In support of the appeal, learned counsel for the
appellant submitted that the High Court has committed patent
errors in law. First, prayer of the respondent no.1 could not
have been adjudicated in a petition instituted under Section
482 of the Code. Secondly, the High Court has lost sight of the
fact that the notification issued under Section 5 of the Act had
not been rescinded or revoked at any point of time. Further an
inter departmental communication has been treated as a
notification to hold that the State Government had not
extended the notification. The authority of the person who
wrote that letter has not been established. In any event, the
same cannot be treated to be one covered under Article 166 of
the Constitution of India, 1950 (in short ’the Constitution’).
Thirdly, there was no specific order required in respect of each
officer as has been held in various decision of this Court.
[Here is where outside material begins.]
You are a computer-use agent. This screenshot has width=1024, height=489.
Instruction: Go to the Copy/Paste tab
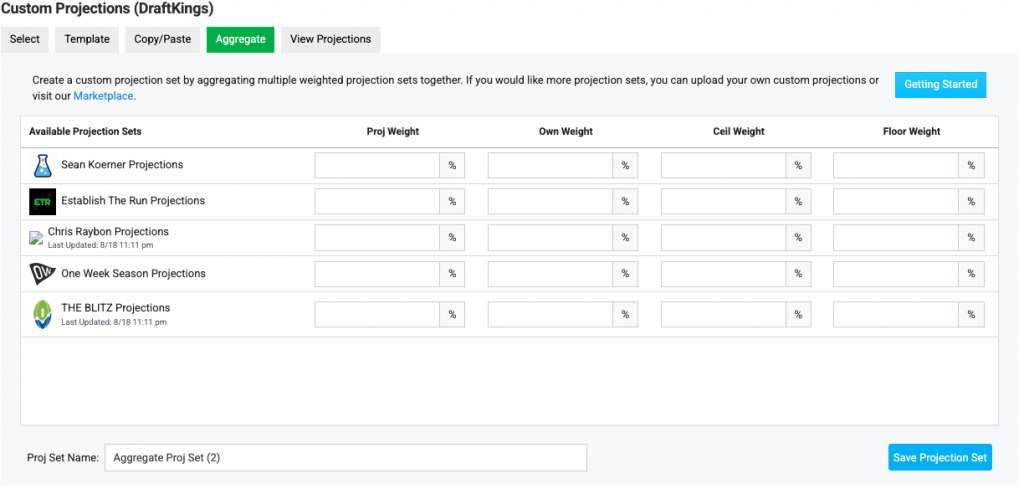pyautogui.click(x=161, y=40)
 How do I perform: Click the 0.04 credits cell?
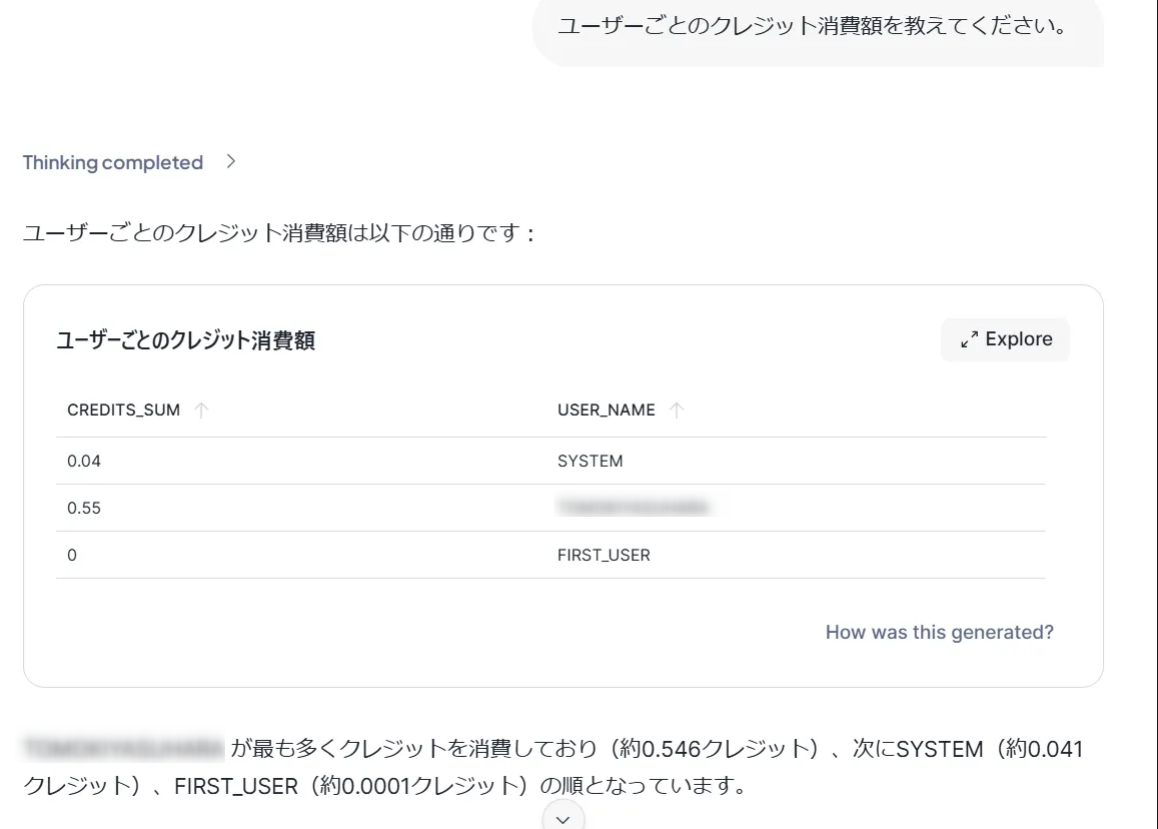84,461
In response, learned counsel for the respondent no.1
submitted that when the proceeding itself was void ab initio
the High Court was justified in quashing the FIR. Further,
there is no material on record to show that the consent which
was given in 1956 and extended in 1989 was intended to be
continued.
The rival contentions need careful consideration.
Exercise of power under Section 482 of the Code in a
case of this nature is the exception and not the rule. The
Section does not confer any new powers on the High Court. It
only saves the inherent power which the Court possessed
before the enactment of the Code. It envisages three
circumstances under which the inherent jurisdiction may be
exercised, namely, (i) to give effect to an order under the Code,
(ii) to prevent abuse of the process of court, and (iii) to
otherwise secure the ends of justice. It is neither possible nor
desirable to lay down any inflexible rule which would govern
the exercise of inherent jurisdiction. No legislative enactment
dealing with procedure can provide for all cases that may
possibly arise. Courts, therefore, have inherent powers apart
from express provisions of law which are necessary for proper
discharge of functions and duties imposed upon them by law.
That is the doctrine which finds expression in the section
which merely recognizes and preserves inherent powers of the
High Courts. All courts, whether civil or criminal possess, in
the absence of any express provision, as inherent in their
constitution, all such powers as are necessary to do the right
and to undo a wrong in course of administration of justice on
the principle "quando lex aliquid alicui concedit, concedere
videtur et id sine quo res ipsae esse non potest" (when the law
gives a person anything it gives him that without which it
cannot exist). While exercising powers under the section, the
court does not function as a court of appeal or revision.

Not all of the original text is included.